Stored data entries
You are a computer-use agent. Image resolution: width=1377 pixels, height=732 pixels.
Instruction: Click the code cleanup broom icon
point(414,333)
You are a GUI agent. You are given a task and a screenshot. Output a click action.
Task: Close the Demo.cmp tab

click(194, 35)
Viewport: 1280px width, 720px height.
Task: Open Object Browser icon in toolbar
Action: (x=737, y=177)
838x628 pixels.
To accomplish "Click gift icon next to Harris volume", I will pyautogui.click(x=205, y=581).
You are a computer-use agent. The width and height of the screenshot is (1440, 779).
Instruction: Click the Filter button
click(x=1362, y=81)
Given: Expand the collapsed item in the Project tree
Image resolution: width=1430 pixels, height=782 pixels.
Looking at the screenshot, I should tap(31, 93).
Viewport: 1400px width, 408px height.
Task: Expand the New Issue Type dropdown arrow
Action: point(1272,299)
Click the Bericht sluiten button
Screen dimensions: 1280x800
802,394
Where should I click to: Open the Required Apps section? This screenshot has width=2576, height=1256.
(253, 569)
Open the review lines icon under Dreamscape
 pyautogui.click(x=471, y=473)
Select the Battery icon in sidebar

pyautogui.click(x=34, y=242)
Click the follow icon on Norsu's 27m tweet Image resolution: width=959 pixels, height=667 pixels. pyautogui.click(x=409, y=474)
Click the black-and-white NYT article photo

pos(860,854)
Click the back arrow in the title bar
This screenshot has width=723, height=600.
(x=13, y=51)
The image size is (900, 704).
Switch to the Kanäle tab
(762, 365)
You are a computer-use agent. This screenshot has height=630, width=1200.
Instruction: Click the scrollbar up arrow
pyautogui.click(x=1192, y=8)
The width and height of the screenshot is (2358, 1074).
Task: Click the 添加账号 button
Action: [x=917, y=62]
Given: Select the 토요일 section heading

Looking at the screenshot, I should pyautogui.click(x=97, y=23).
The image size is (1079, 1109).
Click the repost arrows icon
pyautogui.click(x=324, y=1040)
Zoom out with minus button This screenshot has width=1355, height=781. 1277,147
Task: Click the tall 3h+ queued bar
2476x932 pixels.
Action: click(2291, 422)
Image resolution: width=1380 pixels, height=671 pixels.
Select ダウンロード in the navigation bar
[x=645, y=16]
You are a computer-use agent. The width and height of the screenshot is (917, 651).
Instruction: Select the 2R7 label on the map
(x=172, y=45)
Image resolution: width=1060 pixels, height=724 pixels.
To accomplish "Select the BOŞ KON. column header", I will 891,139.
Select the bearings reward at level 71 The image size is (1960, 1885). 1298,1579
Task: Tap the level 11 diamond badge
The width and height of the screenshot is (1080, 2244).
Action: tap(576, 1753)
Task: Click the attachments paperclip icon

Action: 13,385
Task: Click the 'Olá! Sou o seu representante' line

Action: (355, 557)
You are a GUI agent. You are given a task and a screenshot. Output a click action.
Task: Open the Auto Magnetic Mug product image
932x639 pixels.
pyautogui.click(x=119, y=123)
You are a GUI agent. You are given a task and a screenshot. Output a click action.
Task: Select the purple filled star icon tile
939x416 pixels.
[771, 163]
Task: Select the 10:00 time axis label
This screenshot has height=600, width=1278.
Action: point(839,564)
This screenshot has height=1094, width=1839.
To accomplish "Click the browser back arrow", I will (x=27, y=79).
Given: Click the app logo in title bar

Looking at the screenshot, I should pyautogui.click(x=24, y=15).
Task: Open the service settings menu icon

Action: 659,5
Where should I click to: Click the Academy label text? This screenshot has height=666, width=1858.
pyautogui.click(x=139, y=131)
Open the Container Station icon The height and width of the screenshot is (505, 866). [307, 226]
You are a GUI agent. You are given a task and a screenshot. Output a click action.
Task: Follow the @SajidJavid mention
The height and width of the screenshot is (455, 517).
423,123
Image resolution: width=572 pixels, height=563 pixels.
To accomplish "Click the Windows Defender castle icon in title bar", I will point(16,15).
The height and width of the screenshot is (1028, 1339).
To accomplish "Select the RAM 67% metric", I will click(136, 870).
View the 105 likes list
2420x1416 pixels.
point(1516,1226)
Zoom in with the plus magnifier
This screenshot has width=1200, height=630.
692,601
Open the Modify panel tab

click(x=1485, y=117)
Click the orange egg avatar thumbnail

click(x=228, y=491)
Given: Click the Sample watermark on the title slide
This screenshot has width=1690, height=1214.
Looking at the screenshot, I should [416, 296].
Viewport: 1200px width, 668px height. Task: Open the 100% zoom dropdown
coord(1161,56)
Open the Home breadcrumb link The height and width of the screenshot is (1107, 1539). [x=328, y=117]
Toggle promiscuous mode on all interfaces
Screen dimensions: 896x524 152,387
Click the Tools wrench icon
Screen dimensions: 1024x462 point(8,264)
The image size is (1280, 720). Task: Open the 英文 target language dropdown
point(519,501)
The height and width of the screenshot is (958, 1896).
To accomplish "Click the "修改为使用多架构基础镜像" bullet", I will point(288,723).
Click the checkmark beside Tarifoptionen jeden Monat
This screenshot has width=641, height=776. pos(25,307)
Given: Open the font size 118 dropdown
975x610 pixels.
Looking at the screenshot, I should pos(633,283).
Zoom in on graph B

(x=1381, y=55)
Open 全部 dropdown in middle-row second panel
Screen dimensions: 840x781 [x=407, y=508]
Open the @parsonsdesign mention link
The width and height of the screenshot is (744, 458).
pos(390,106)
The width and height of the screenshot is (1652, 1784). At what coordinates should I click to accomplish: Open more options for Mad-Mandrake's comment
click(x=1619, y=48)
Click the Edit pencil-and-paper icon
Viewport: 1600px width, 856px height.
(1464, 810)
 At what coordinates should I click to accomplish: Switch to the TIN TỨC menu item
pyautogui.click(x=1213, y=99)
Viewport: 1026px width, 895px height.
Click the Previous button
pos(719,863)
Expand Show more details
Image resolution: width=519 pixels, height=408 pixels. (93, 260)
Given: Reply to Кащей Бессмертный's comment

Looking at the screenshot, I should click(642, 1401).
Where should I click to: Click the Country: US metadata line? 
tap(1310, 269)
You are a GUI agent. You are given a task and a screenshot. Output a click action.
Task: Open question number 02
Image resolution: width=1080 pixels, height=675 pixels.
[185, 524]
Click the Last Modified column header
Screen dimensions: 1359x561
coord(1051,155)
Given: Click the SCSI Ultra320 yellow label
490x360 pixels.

## Your objective:
Only those lines of the entries above that run from the line containing "Viewport: 1200px width, 668px" to the line containing "The height and width of the screenshot is (958, 1896).", both included, should be transcribed exactly.

## Exercise output:
Viewport: 1200px width, 668px height. Task: Open the 100% zoom dropdown
coord(1161,56)
Open the Home breadcrumb link The height and width of the screenshot is (1107, 1539). [x=328, y=117]
Toggle promiscuous mode on all interfaces
Screen dimensions: 896x524 152,387
Click the Tools wrench icon
Screen dimensions: 1024x462 point(8,264)
The image size is (1280, 720). Task: Open the 英文 target language dropdown
point(519,501)
The height and width of the screenshot is (958, 1896).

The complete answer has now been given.